44.1kHz Digital is not acceptable as a music carrier. 24 Bit 96kHz and DSD are just barely acceptable. But any recording available in both high-resolution digital and pure analog, the analog is superior sometimes to a huge degree.
Digital does it own bashing in the playing of it?
"Analog is Music, Digital is mathematics"
Happy listening,
Teresa
Follow Ups:
Like me, he takes a physical phenomena and tries to describe it in laymen audiophile terms.Dither is simply a superimposed noise floor--Nothing more nothing less. Noise does not shape or smooth a wave form it simply adds a background noise level from which low level detail can be more easily heard.
The low pass cap filter on an analog output section is chosen to provide the smoothest sound. It does not smooth the signal itself. By the way the caps on your solid state and tube preamps and amplifiers do the exact same thing. It would be fair to say that every electronic component in a high resolution circuit was selected and voiced to provide the smoothest frequency response, the best overall sound quality and generate the highest s/n possible. Harley was describing a components effect on the sound and oversimplifying even on this.
Please refer to AES papers on digital waveforms and playback. Not to Harley's guide as a professional reference. I bet Harley would tell you the same thing.

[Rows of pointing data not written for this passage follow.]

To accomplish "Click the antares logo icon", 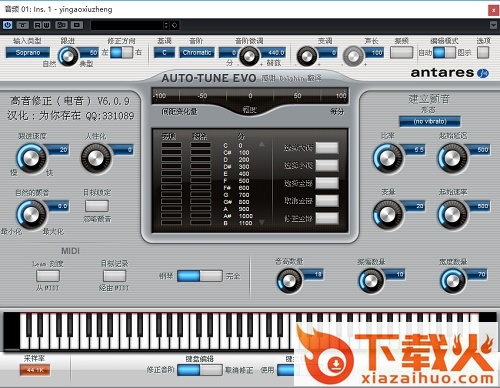I will coord(483,73).
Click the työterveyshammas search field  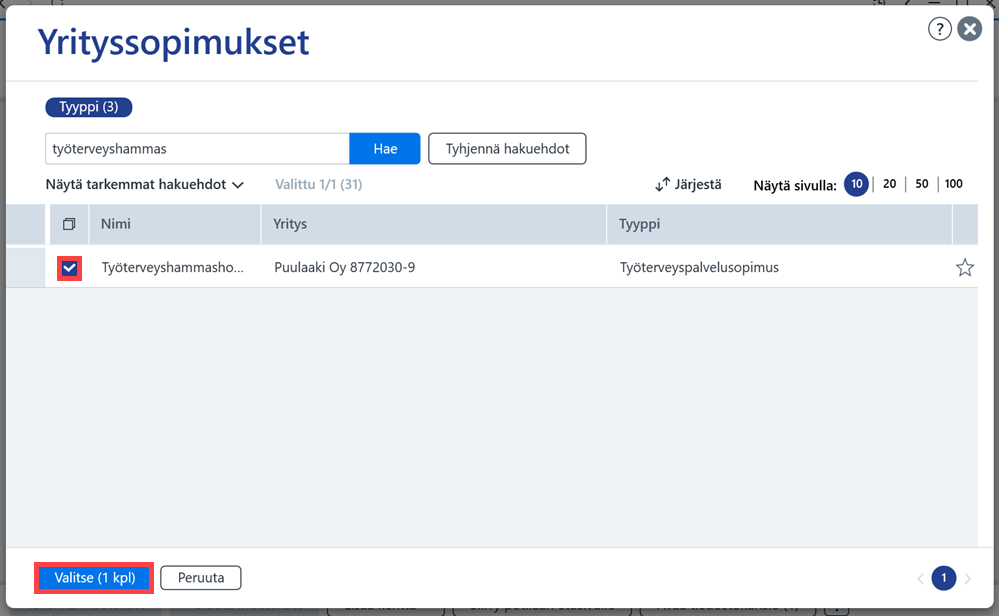coord(198,148)
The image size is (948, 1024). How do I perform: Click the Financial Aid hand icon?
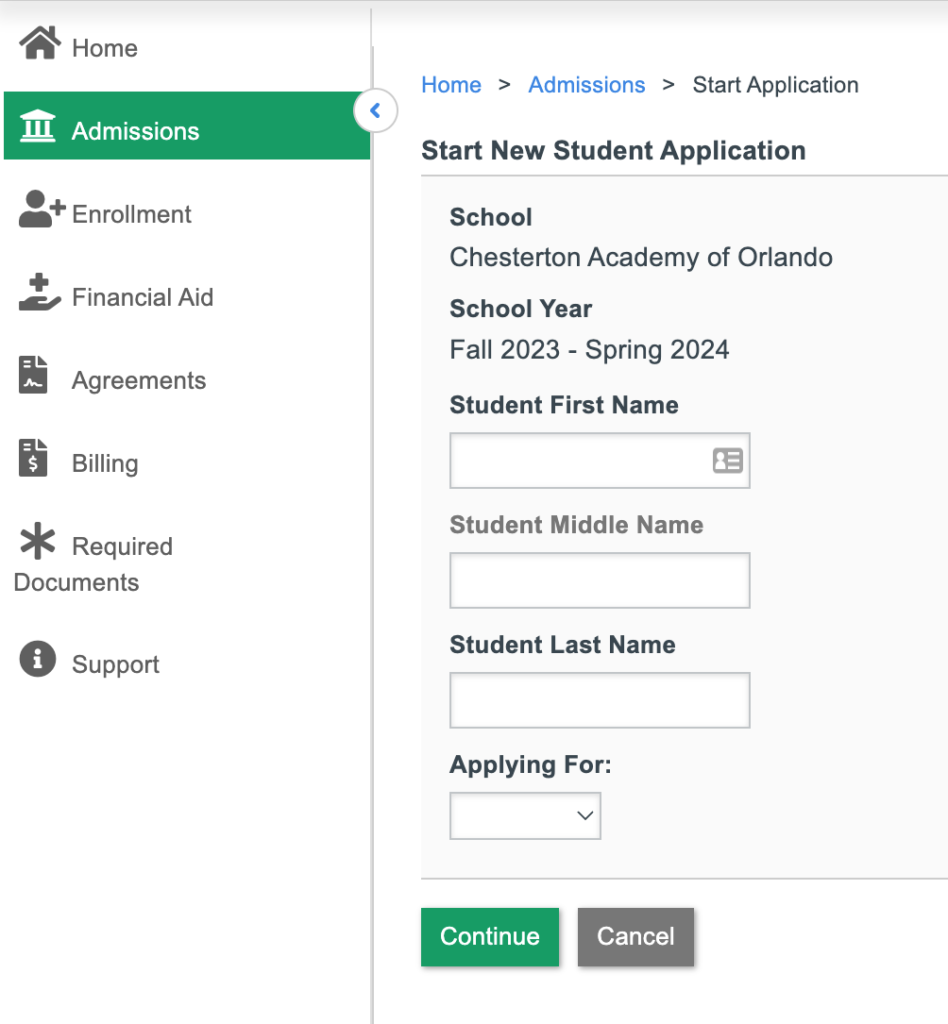[39, 292]
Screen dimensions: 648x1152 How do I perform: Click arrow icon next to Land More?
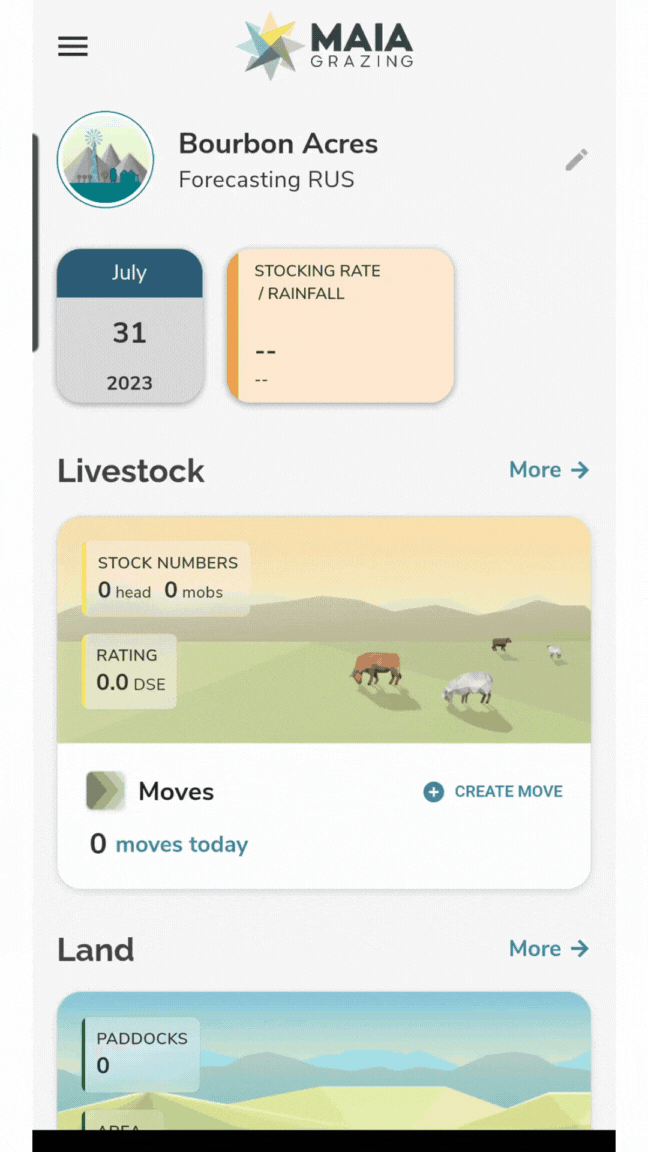click(580, 948)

I believe the big difference in digital is when you buy the more expensive models and get a better analog output amp. Many skimp on this figuring the DA will be done at the receiver or HT control unit rather than at the device level.
I have no great love for digital, I am spending my budget on LP's. Not because they are better or even as good as a CD, simply because they are cheap and people are dropping off their collections to thrift stores in huge numbers. I get to reap the rewards of having a better than average playback system and lots of inexpensive software to select from.

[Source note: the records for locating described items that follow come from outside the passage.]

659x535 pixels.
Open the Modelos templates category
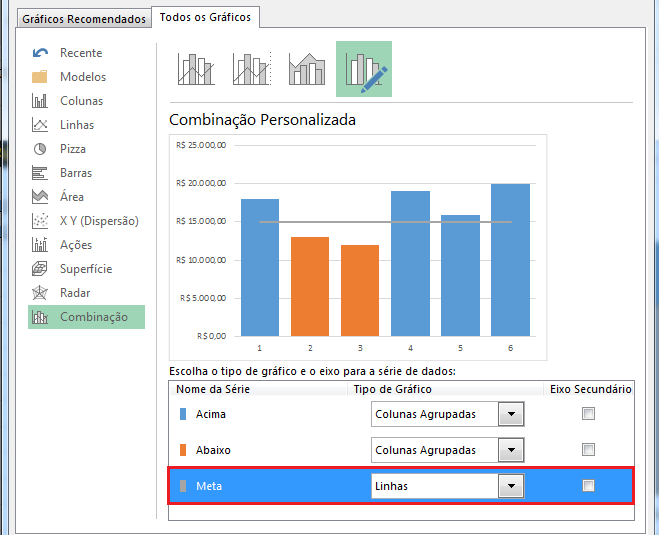(82, 77)
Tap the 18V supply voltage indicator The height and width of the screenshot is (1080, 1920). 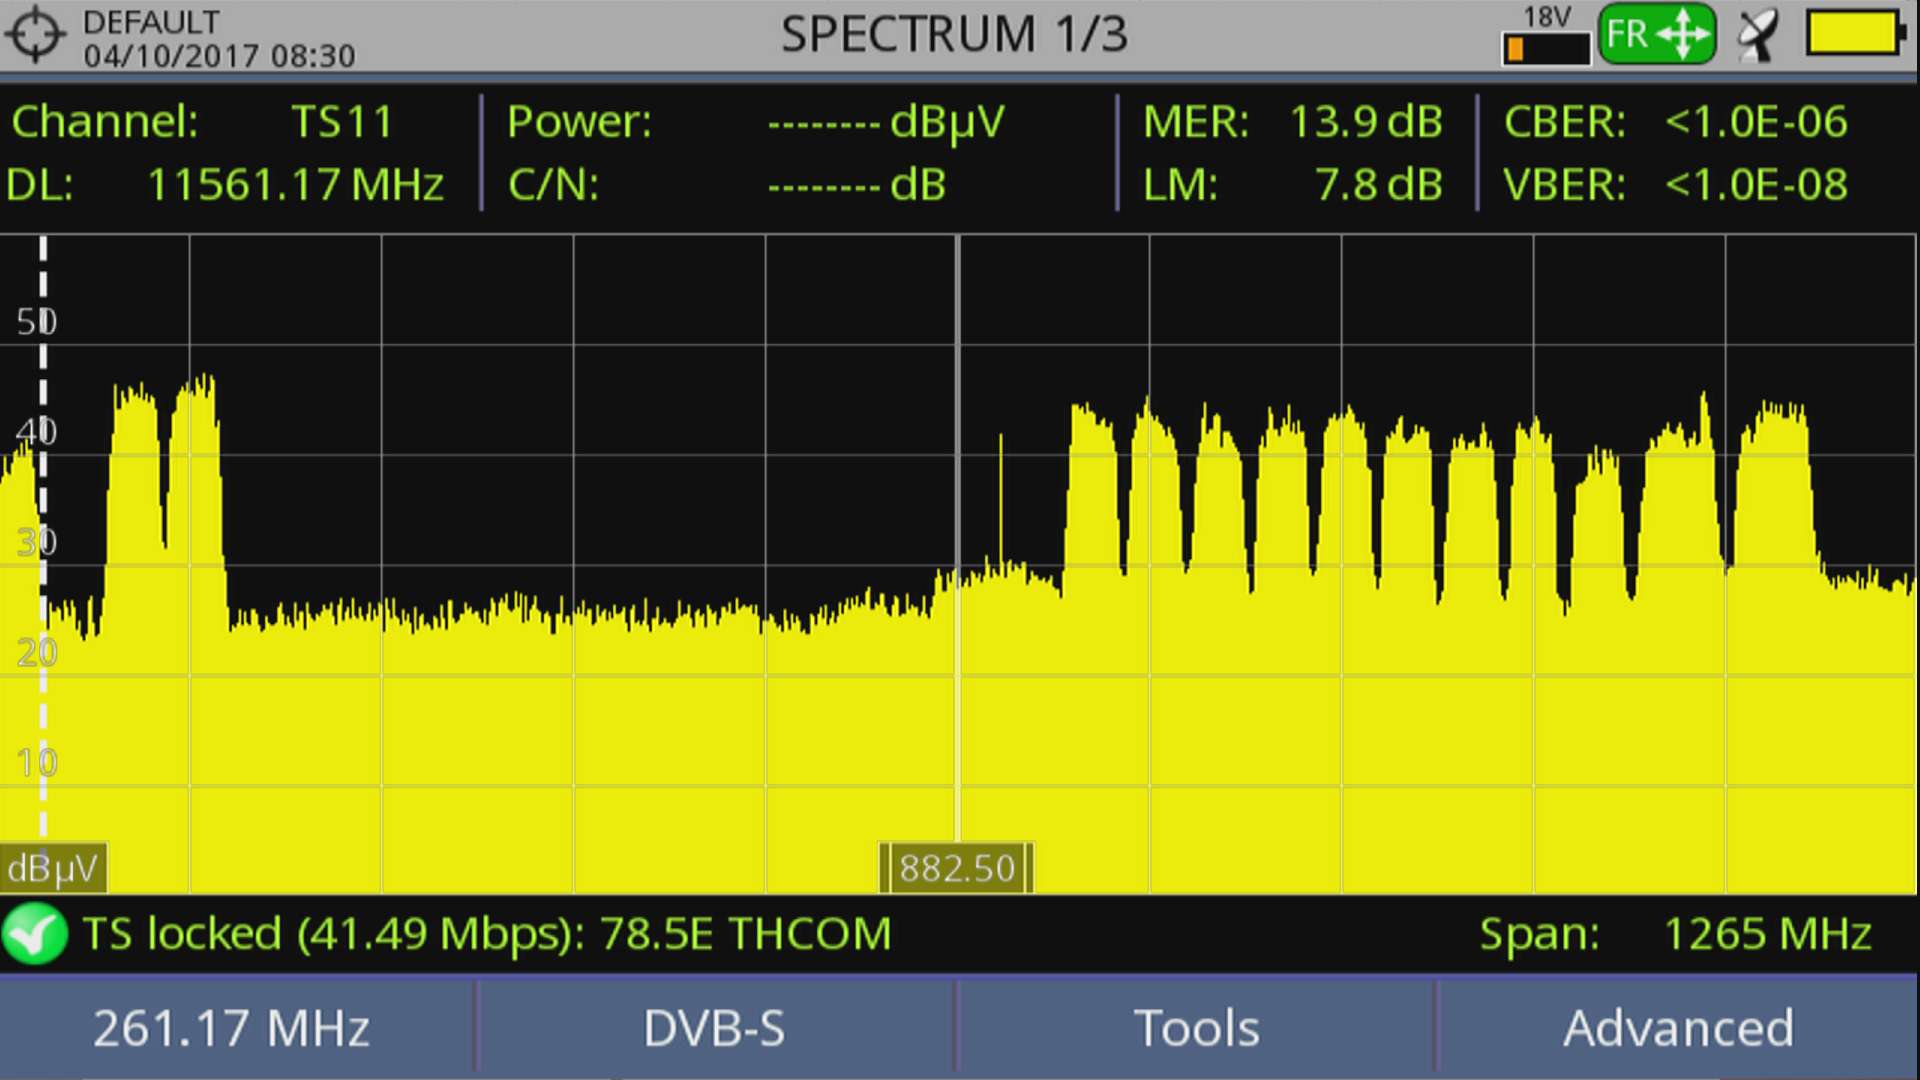point(1546,37)
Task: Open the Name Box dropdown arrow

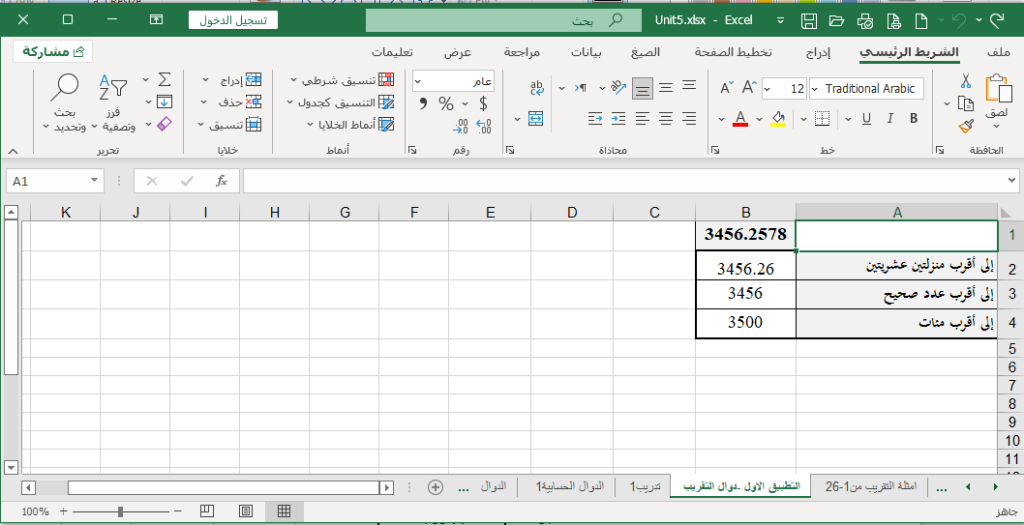Action: pyautogui.click(x=95, y=181)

on a side note, dither can be interesting because of how it is implemented.I had some records go out for mastering recently to my usual mastering guy and they came back a little, well, cloudy sounding. I inquired about this and we tracked it down to the new dither that was being used. When the dither was changed the whole thing snapped back into focus, which I would never normally believe with something like dither, but then with digital you have to get the stuff in there and sometimes the way you do it can block information. One of the thinmgs i have learned from making records is that idea that digital is digital is as ridiculous a notion as analog is analog.

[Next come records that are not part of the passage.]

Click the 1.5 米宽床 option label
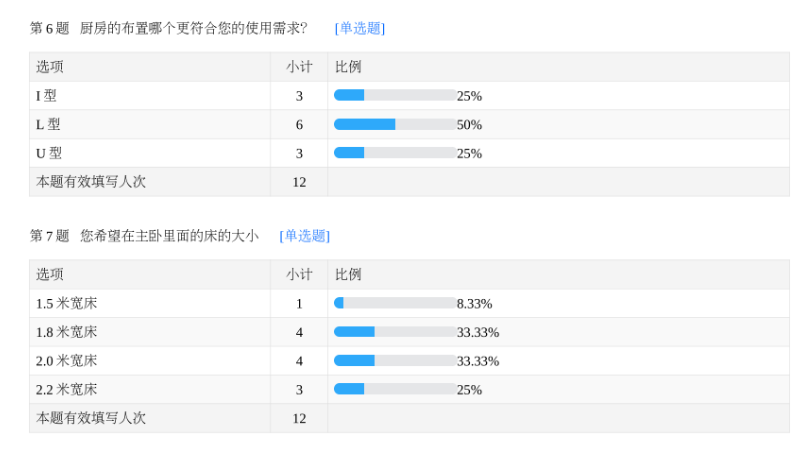802x461 pixels. coord(66,303)

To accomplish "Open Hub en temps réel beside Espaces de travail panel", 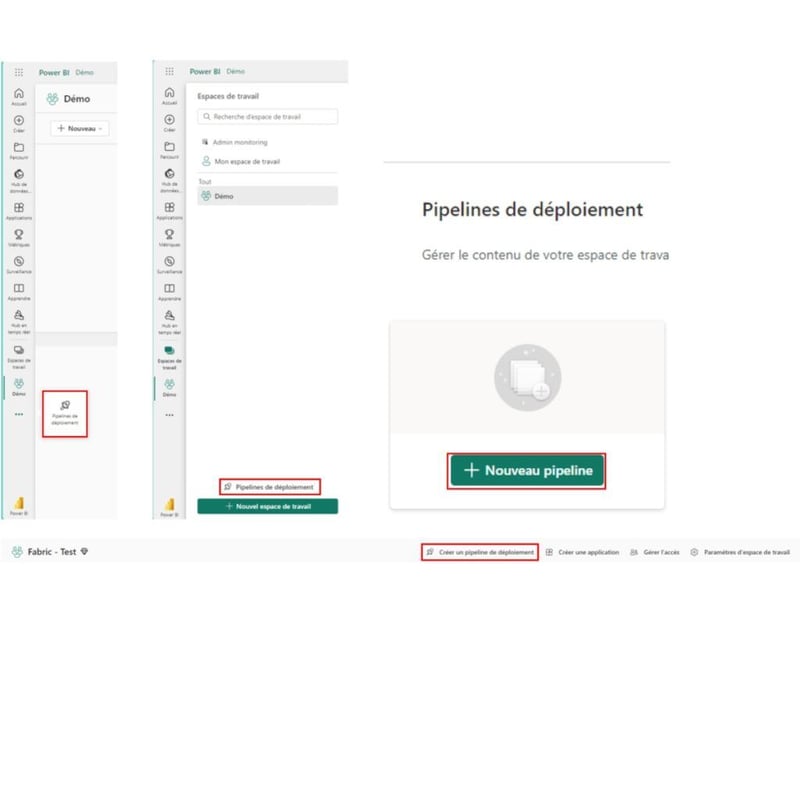I will pyautogui.click(x=169, y=320).
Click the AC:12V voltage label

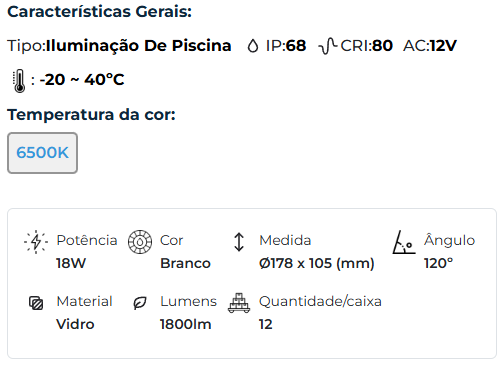[430, 46]
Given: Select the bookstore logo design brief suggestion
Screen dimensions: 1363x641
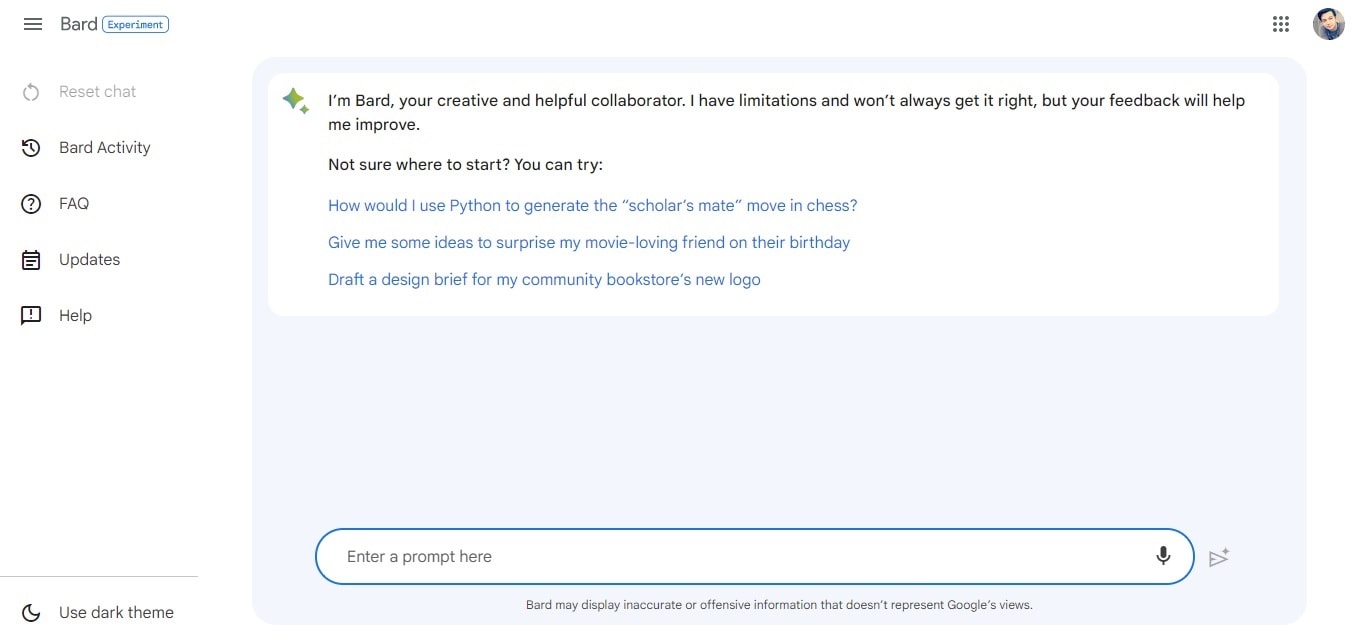Looking at the screenshot, I should tap(544, 280).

The Steinway software offers a variety of dithering options.Plus I find that certain analog to digital conversion software also seems to soften or thicken the music compared to others.
I prefer Cubase LE on my EMU 1212 processor for the cleanest and clearest window on recording my LP's to CDR or DVD-A.
I have no great love for digital, I am spending my budget on LP's. Not because they are better or even as good as a CD, simply because they are cheap and people are dropping off their collections to thrift stores in huge numbers. I get to reap the rewards of having a better than average playback system and lots of inexpensive software to select from.It sounds like you are not into vinyl, but into cheap.
I only use my gun whenever kindness fails
I go for the used LP's every time. 20 times more fun for the same dough!All music is good. DVD-A, SACD, CD, Tape or LP. It is all good.
Dave
Later Gator,
Crank up your talking machine, grab a jar of your favorite "kick-back", sit down, relax, and let the good times roll.The early bird may get the worm, but the second mouse gets the cheese.
I almost laugh watching the young uns going to the store and plunking down 30+ bucks for their cds when I could have a new album to listen to each day of the month for the same amount.